Each record below is to be output with no change at all.

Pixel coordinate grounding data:
--- START ---
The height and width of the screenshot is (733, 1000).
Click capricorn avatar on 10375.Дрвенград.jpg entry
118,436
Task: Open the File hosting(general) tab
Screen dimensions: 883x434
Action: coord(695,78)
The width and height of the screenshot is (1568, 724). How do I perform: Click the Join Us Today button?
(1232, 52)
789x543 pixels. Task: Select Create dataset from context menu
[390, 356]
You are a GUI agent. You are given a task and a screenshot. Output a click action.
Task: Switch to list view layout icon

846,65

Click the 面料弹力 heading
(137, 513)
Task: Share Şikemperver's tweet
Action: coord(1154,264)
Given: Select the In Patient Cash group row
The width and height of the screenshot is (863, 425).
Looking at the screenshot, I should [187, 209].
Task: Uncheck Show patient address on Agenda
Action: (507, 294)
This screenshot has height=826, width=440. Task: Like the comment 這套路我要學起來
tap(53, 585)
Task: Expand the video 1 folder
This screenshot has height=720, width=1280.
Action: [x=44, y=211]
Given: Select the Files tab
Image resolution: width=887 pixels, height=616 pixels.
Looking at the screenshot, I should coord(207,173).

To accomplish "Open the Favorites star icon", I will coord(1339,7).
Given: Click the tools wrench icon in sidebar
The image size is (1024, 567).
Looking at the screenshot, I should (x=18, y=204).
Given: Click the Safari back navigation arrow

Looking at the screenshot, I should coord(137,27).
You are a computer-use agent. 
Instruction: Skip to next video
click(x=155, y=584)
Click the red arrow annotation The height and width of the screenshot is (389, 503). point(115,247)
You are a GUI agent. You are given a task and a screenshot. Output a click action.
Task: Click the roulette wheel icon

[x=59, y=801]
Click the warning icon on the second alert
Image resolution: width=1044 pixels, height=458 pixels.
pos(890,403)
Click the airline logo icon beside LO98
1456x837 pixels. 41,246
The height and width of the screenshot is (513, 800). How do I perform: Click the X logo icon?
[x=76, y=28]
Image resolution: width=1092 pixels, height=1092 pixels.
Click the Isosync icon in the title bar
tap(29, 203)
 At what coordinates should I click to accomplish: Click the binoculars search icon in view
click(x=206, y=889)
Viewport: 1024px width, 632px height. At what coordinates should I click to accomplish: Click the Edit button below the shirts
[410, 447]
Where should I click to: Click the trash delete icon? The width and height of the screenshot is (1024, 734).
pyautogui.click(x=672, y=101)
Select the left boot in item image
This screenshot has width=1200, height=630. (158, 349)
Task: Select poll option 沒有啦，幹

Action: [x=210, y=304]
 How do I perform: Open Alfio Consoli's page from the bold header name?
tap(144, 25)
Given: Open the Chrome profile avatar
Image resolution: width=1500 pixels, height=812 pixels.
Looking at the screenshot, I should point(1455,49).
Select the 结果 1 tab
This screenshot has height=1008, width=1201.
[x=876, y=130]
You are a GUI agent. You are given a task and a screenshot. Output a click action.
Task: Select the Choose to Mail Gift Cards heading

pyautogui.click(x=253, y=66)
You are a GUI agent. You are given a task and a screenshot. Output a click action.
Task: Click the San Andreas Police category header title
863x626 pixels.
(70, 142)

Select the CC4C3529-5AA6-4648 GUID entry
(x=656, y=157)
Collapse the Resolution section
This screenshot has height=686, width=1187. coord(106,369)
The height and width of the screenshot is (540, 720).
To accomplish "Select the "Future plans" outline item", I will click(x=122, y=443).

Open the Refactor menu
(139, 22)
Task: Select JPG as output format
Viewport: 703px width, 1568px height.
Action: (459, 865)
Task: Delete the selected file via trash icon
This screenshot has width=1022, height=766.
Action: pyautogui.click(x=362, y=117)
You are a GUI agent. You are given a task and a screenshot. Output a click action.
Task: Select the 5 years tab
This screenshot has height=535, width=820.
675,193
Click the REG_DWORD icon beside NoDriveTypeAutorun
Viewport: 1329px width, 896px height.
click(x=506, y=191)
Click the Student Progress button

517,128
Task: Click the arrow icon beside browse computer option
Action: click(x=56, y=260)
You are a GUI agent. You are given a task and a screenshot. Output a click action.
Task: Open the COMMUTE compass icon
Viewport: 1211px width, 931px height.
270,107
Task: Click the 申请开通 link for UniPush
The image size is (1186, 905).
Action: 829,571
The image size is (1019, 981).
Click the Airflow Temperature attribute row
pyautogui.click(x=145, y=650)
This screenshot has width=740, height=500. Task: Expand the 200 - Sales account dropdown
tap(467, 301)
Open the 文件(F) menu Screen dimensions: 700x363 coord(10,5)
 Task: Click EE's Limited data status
--- END ---
Worked solution:
The height and width of the screenshot is (733, 1000).
Click capricorn avatar on 10375.Дрвенград.jpg entry
118,436
Task: Open the File hosting(general) tab
Screen dimensions: 883x434
Action: coord(695,78)
The width and height of the screenshot is (1568, 724). How do I perform: Click the Join Us Today button?
(1232, 52)
789x543 pixels. Task: Select Create dataset from context menu
[390, 356]
You are a GUI agent. You are given a task and a screenshot. Output a click action.
Task: Switch to list view layout icon

846,65

Click the 面料弹力 heading
(137, 513)
Task: Share Şikemperver's tweet
Action: coord(1154,264)
Given: Select the In Patient Cash group row
The width and height of the screenshot is (863, 425).
Looking at the screenshot, I should [187, 209].
Task: Uncheck Show patient address on Agenda
Action: (507, 294)
This screenshot has height=826, width=440. Task: Like the comment 這套路我要學起來
tap(53, 585)
Task: Expand the video 1 folder
This screenshot has height=720, width=1280.
Action: [x=44, y=211]
Given: Select the Files tab
Image resolution: width=887 pixels, height=616 pixels.
Looking at the screenshot, I should coord(207,173).

To accomplish "Open the Favorites star icon", I will coord(1339,7).
Given: Click the tools wrench icon in sidebar
The image size is (1024, 567).
Looking at the screenshot, I should (x=18, y=204).
Given: Click the Safari back navigation arrow

Looking at the screenshot, I should coord(137,27).
You are a computer-use agent. 
Instruction: Skip to next video
click(x=155, y=584)
Click the red arrow annotation The height and width of the screenshot is (389, 503). point(115,247)
You are a GUI agent. You are given a task and a screenshot. Output a click action.
Task: Click the roulette wheel icon

[x=59, y=801]
Click the warning icon on the second alert
Image resolution: width=1044 pixels, height=458 pixels.
pos(890,403)
Click the airline logo icon beside LO98
1456x837 pixels. 41,246
The height and width of the screenshot is (513, 800). How do I perform: Click the X logo icon?
[x=76, y=28]
Image resolution: width=1092 pixels, height=1092 pixels.
Click the Isosync icon in the title bar
tap(29, 203)
 At what coordinates should I click to accomplish: Click the binoculars search icon in view
click(x=206, y=889)
Viewport: 1024px width, 632px height. At what coordinates should I click to accomplish: Click the Edit button below the shirts
[410, 447]
Where should I click to: Click the trash delete icon? The width and height of the screenshot is (1024, 734).
pyautogui.click(x=672, y=101)
Select the left boot in item image
This screenshot has width=1200, height=630. (158, 349)
Task: Select poll option 沒有啦，幹

Action: [x=210, y=304]
 How do I perform: Open Alfio Consoli's page from the bold header name?
tap(144, 25)
Given: Open the Chrome profile avatar
Image resolution: width=1500 pixels, height=812 pixels.
Looking at the screenshot, I should point(1455,49).
Select the 结果 1 tab
This screenshot has height=1008, width=1201.
[x=876, y=130]
You are a GUI agent. You are given a task and a screenshot. Output a click action.
Task: Select the Choose to Mail Gift Cards heading

pyautogui.click(x=253, y=66)
You are a GUI agent. You are given a task and a screenshot. Output a click action.
Task: Click the San Andreas Police category header title
863x626 pixels.
(70, 142)

Select the CC4C3529-5AA6-4648 GUID entry
(x=656, y=157)
Collapse the Resolution section
This screenshot has height=686, width=1187. coord(106,369)
The height and width of the screenshot is (540, 720).
To accomplish "Select the "Future plans" outline item", I will click(x=122, y=443).

Open the Refactor menu
(139, 22)
Task: Select JPG as output format
Viewport: 703px width, 1568px height.
Action: (459, 865)
Task: Delete the selected file via trash icon
This screenshot has width=1022, height=766.
Action: pyautogui.click(x=362, y=117)
You are a GUI agent. You are given a task and a screenshot. Output a click action.
Task: Select the 5 years tab
This screenshot has height=535, width=820.
675,193
Click the REG_DWORD icon beside NoDriveTypeAutorun
Viewport: 1329px width, 896px height.
click(x=506, y=191)
Click the Student Progress button

517,128
Task: Click the arrow icon beside browse computer option
Action: click(x=56, y=260)
You are a GUI agent. You are given a task and a screenshot. Output a click action.
Task: Open the COMMUTE compass icon
Viewport: 1211px width, 931px height.
270,107
Task: Click the 申请开通 link for UniPush
The image size is (1186, 905).
Action: 829,571
The image size is (1019, 981).
Click the Airflow Temperature attribute row
pyautogui.click(x=145, y=650)
This screenshot has width=740, height=500. Task: Expand the 200 - Sales account dropdown
tap(467, 301)
Open the 文件(F) menu Screen dimensions: 700x363 coord(10,5)
 Task: Click EE's Limited data status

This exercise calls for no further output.